-------- Extracted records

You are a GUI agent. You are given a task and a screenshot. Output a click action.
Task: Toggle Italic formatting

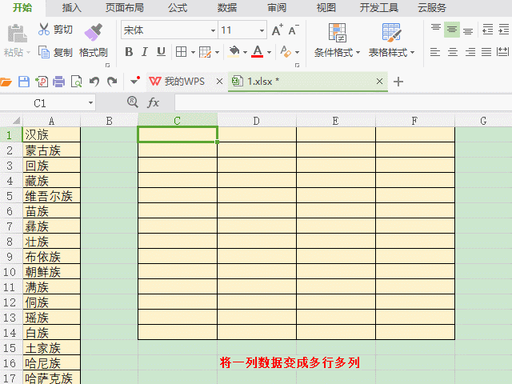pos(145,52)
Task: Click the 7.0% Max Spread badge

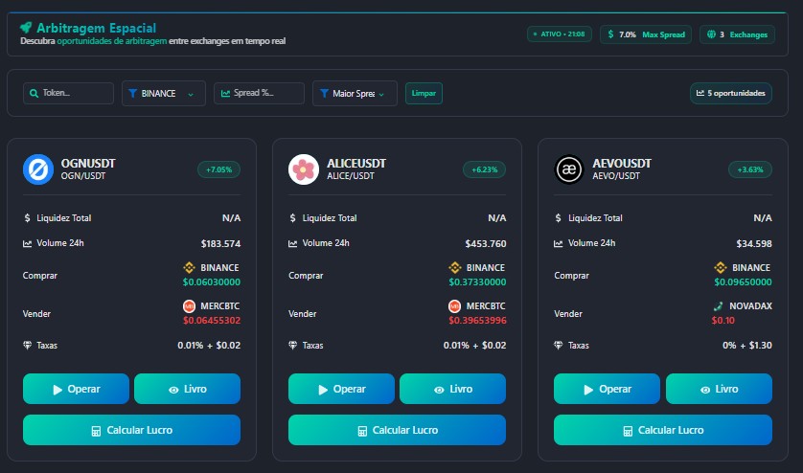Action: click(647, 34)
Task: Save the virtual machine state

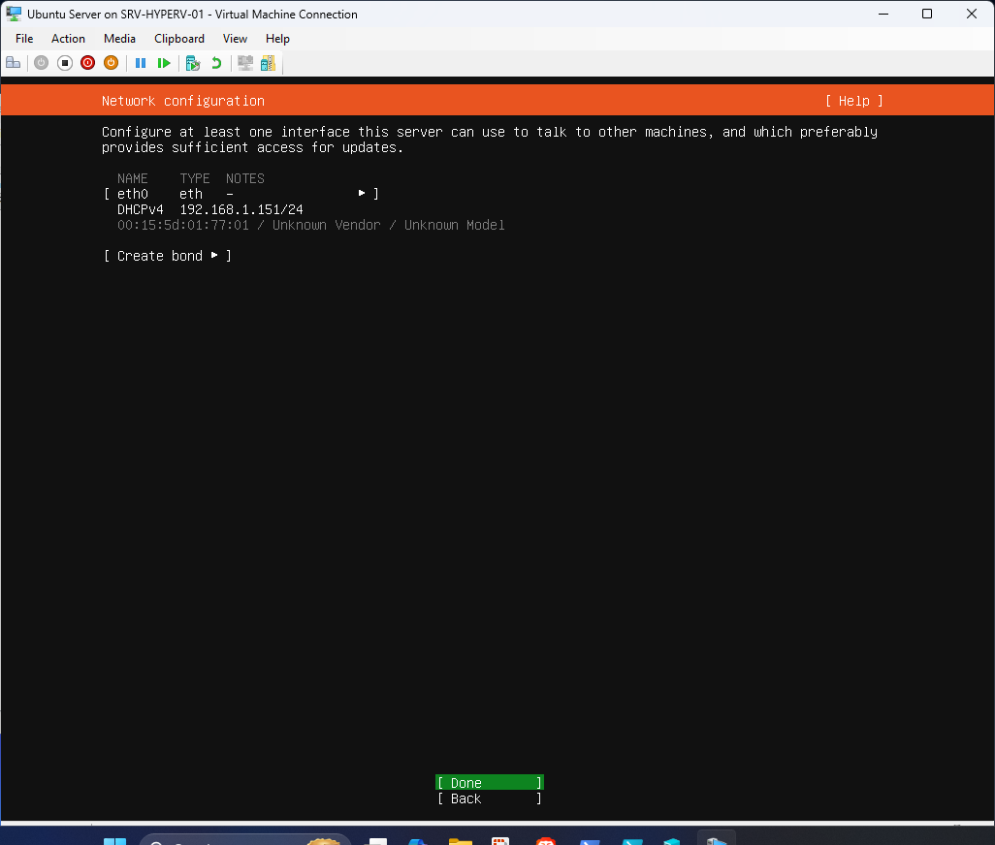Action: [x=111, y=63]
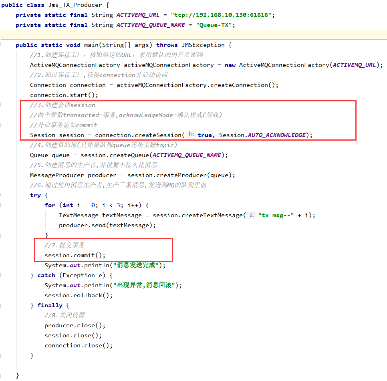387x381 pixels.
Task: Click the 'b:' parameter hint in createSession
Action: 191,135
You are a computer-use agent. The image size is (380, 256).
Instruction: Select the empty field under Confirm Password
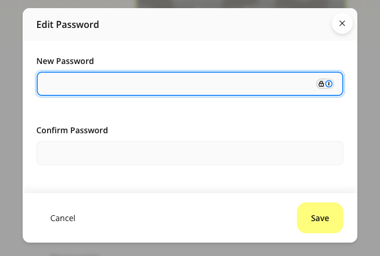[189, 153]
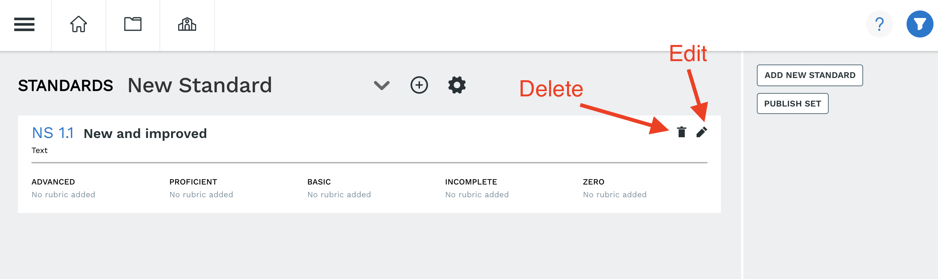Click the Add New Standard button

pyautogui.click(x=810, y=75)
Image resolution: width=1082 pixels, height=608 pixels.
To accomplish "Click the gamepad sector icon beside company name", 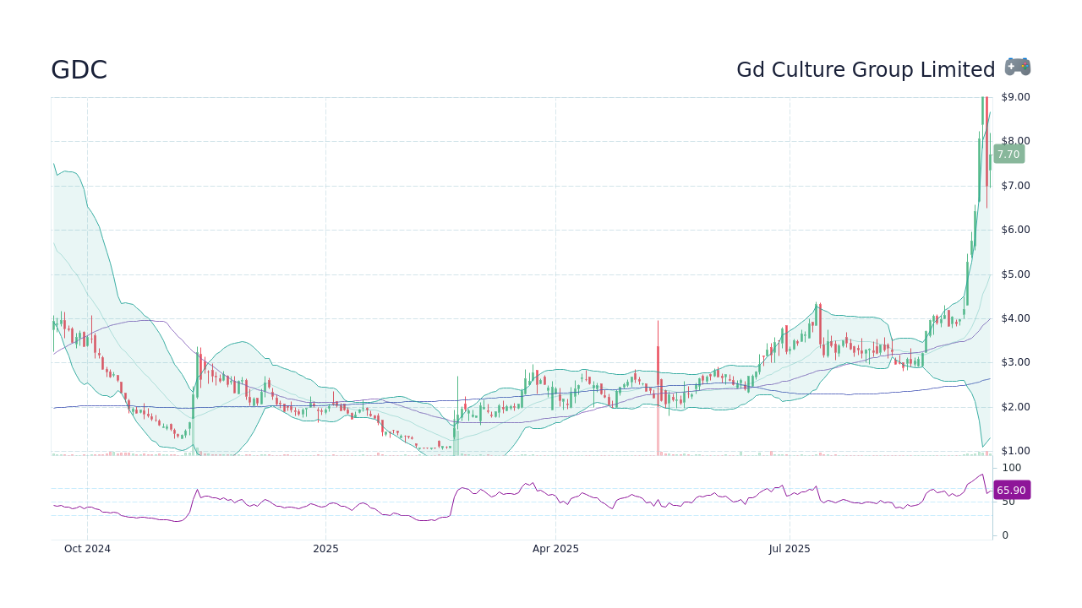I will (1017, 67).
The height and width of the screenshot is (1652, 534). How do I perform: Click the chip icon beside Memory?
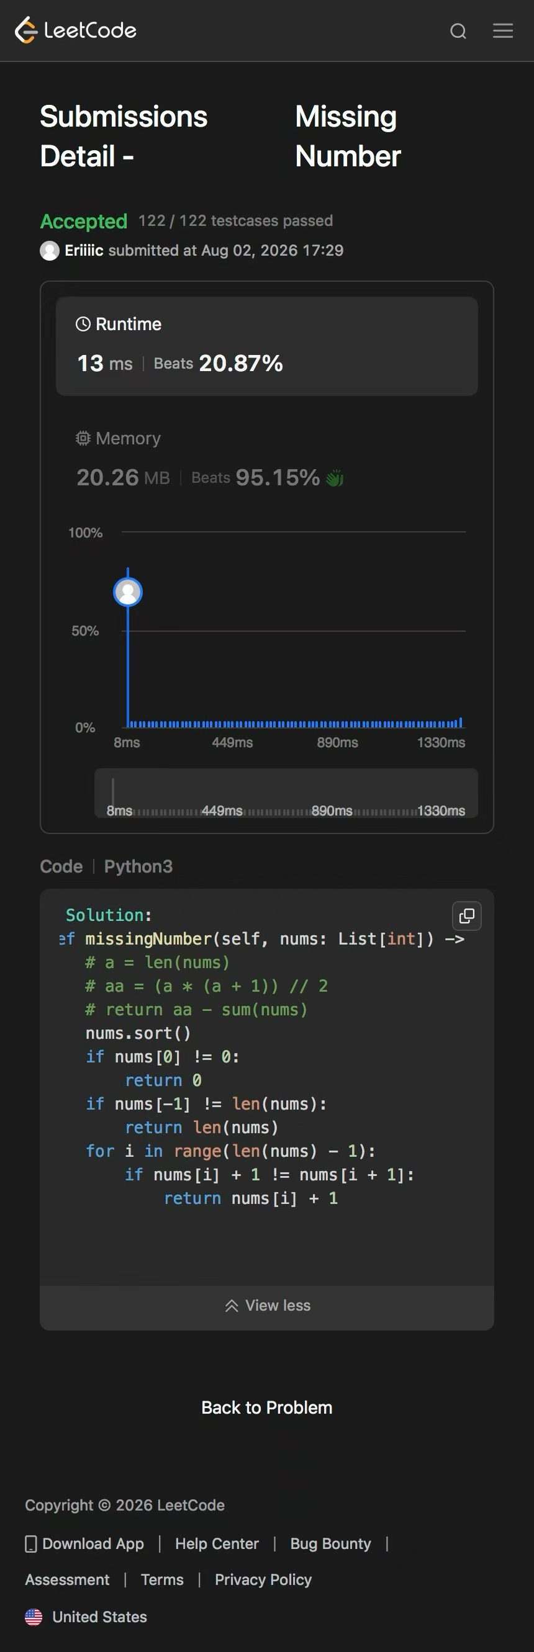[83, 438]
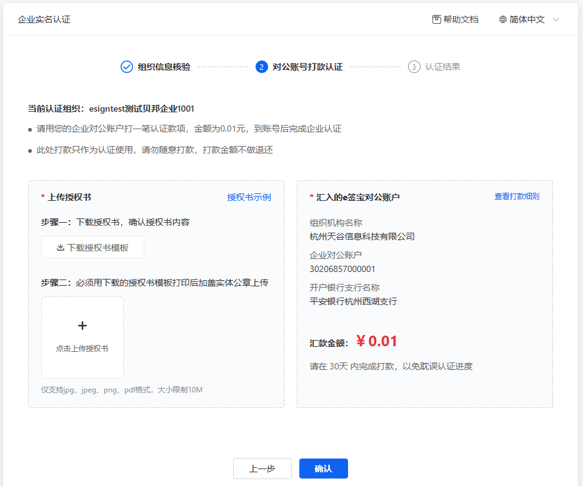The width and height of the screenshot is (583, 486).
Task: View the 授权书示例 sample link
Action: click(x=249, y=197)
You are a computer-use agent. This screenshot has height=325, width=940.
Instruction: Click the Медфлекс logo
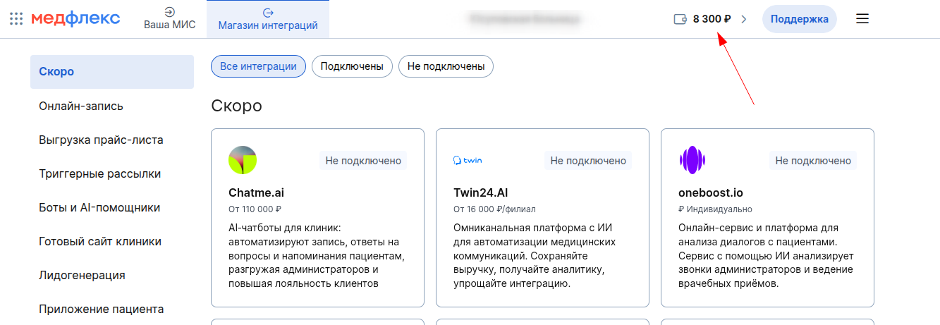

----------------

Problem statement ->
The answer must consist of every line above that holds the string "computer", copied exactly.

Expected answer ->
You are a computer-use agent. The image size is (380, 256).
You are a computer-use agent. This screenshot has height=325, width=940.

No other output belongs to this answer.